Die Balearen-Regierung plant die Einführung eines Registers für medizinische Fachkräfte, die aus Gewissensgründen Abtreibungen ablehnen. Diese Initiative stößt auf heftige Kritik von politischen Gegnern, insbesondere von der Partei VOX. Die VOX-Abgeordnete María José Verdú äußerte Bedenken, dass das Register zu „schwarzen Listen“ von medizinischem Personal führen könne, die die Gewissensfreiheit und den beruflichen Schutz gefährden. Sie betonte, dass diese Praxis ein Zeichen für totalitäre Tendenzen sein könne und zog Parallelen zu historischen Ereignissen, in denen Menschen aufgrund von Listen diskriminiert wurden.
Balearenregierung sichert Vertraulichkeit des Registers zu
Die Balearenregierung unter Marga Prohens betont, dass das Register strikt vertraulich behandelt und nicht an das Gesundheitsministerium übergeben wird. Gesundheitsministerin Manuela García erklärte, dass das Dekret zur Regelung des Registers derzeit in einer Phase der öffentlichen Konsultation sei und bis Monatsende vorliege. Die Opposition bleibt skeptisch und befürchtet, dass die Vertraulichkeit nicht gewährleistet ist.

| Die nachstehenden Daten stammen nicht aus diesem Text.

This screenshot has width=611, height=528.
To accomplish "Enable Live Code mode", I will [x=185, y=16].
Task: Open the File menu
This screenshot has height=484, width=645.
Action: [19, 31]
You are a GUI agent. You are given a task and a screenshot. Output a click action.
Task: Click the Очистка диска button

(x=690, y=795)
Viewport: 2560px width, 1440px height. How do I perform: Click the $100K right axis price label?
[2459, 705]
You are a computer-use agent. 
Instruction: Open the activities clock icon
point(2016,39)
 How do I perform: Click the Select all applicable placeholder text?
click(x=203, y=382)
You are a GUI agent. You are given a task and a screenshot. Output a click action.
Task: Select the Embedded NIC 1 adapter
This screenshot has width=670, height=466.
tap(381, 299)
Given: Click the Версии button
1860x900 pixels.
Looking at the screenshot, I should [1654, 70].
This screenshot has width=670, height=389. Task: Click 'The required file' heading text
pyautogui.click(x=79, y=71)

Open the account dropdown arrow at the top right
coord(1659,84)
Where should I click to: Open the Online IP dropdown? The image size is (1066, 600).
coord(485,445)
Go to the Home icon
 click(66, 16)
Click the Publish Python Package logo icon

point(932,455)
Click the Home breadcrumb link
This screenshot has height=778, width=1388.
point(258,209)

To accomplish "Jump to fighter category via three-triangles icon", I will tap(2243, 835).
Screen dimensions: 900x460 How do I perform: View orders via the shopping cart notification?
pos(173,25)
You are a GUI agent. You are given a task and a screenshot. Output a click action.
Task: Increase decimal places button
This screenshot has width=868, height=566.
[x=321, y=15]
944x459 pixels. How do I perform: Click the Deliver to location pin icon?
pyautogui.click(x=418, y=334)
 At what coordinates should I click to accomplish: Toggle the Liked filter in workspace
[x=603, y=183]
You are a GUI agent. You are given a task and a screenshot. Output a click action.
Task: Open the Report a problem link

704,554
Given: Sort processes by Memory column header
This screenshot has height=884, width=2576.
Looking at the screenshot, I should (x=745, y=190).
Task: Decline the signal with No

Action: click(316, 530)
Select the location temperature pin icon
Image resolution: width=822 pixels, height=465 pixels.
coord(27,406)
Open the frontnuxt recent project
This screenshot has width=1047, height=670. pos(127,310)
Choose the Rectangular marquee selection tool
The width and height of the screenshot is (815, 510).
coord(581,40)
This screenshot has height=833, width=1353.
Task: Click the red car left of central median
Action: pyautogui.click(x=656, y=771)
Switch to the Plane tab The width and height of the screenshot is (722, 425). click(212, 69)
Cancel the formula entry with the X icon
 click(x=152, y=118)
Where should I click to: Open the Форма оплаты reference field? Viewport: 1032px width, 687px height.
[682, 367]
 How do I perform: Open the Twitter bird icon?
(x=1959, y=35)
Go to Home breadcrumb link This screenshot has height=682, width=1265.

García versicherte, dass das Recht auf Abtreibung im öffentlichen Gesundheitssystem der Balearen trotz der Kontroversen um das Register weiterhin uneingeschränkt gewährleistet sei. Die Gesundheitsdienste auf den Inseln sorgen laut García für einen einfachen und schnellen Zugang zu Abtreibungsdiensten.
VOX hält an ihrer Haltung fest, dass die Erstellung des Registers eine unnötige Maßnahme darstellt, die die Gewissensfreiheit der medizinischen Fachkräfte verletzt.